From Metrics to Meaning: Time to Rethink Evaluation in Human-AI Collaborative Design
Sean P. Walton, Ben J. Evans, Alma A. M. Rahat, James Stovold, Jakub Vincalek
TL;DR
This work targets the evaluation gap in human–AI collaborative design by showing that galleries of AI-generated design suggestions—especially those produced by MAP–Elites—increase user engagement and can improve design outcomes. Through a large field study (n=808) and a controlled lab study (n=12) of The Genetic Car Designer, the authors demonstrate that simply viewing gallery suggestions shapes cognitive, behavioral, and emotional engagement, and that engagement correlates with design quality, though not in a simple, one-to-one manner. They argue that evaluation should be holistic, treating intelligent systems as integral to the user experience rather than mere back-end tools, and propose adaptive, citizen-science–friendly, and trust-building directions for future human–AI collaborative environments.
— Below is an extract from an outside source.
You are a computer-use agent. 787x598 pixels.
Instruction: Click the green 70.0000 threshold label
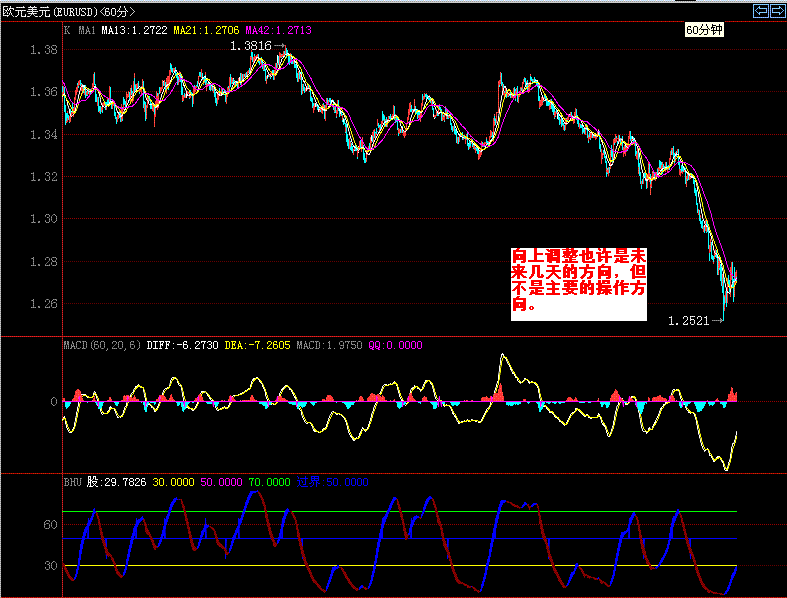[270, 481]
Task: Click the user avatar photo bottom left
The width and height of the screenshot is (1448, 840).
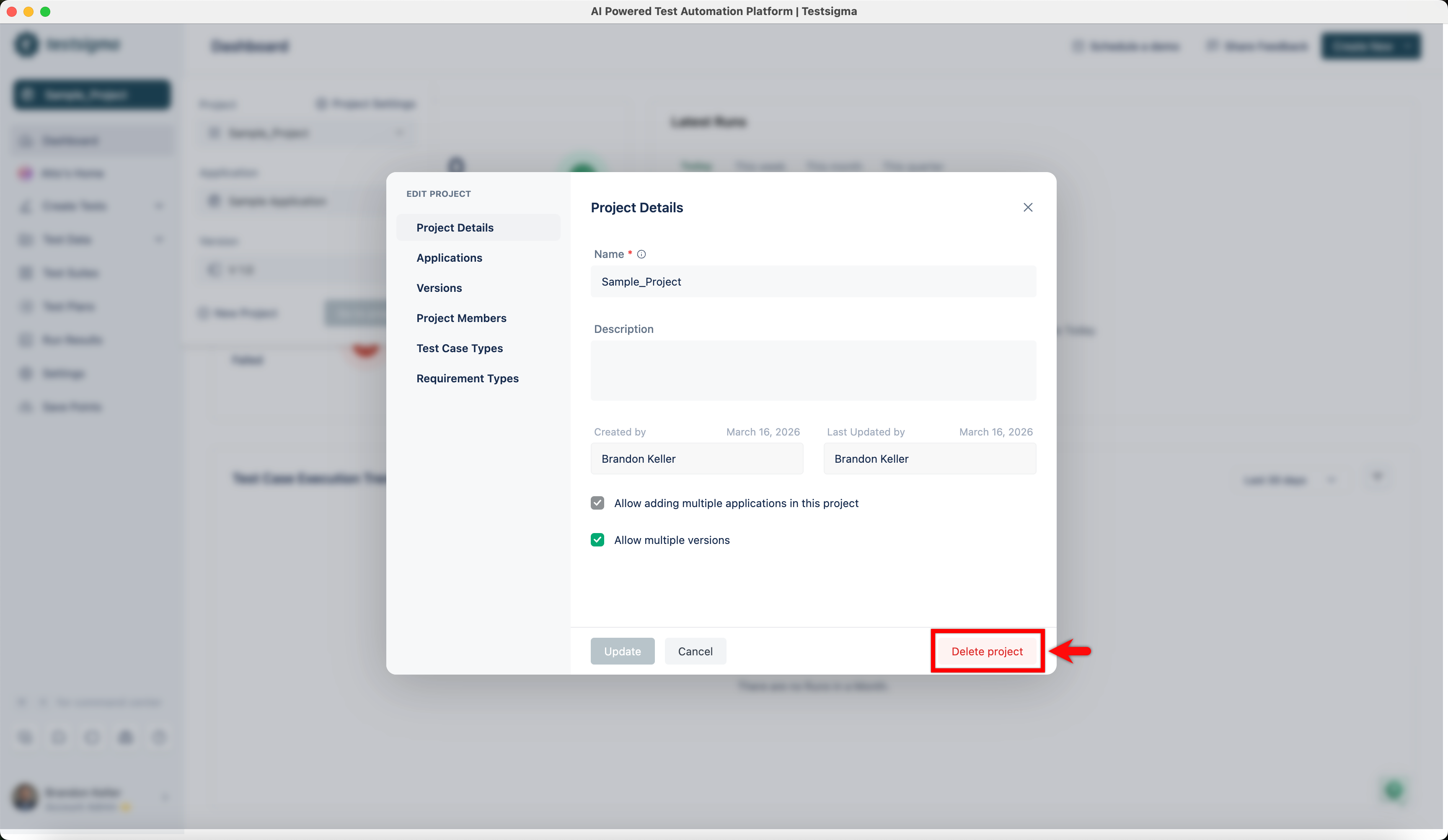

The findings have practical implications for designing gallery-based creativity tools, suggesting that diversity and transparency in AI-generated exemplars can empower designers to explore more effectively and reach higher-quality outcomes.
Abstract
As AI systems increasingly shape decision making in creative design contexts, understanding how humans engage with these tools has become a critical challenge for interactive intelligent systems research. This paper contributes a challenge to rethink how to evaluate human--AI collaborative systems, advocating for a more nuanced and multidimensional approach. Findings from one of the largest field studies to date (n = 808) of a human--AI co-creative system, The Genetic Car Designer, complemented by a controlled lab study (n = 12) are presented. The system is based on an interactive evolutionary algorithm where participants were tasked with designing a simple two dimensional representation of a car. Participants were exposed to galleries of design suggestions generated by an intelligent system, MAP--Elites, and a random control. Results indicate that exposure to galleries generated by MAP--Elites significantly enhanced both cognitive and behavioural engagement, leading to higher-quality design outcomes. Crucially for the wider community, the analysis reveals that conventional evaluation methods, which often focus on solely behavioural and design quality metrics, fail to capture the full spectrum of user engagement. By considering the human--AI design process as a changing emotional, behavioural and cognitive state of the designer, we propose evaluating human--AI systems holistically and considering intelligent systems as a core part of the user experience -- not simply a back end tool.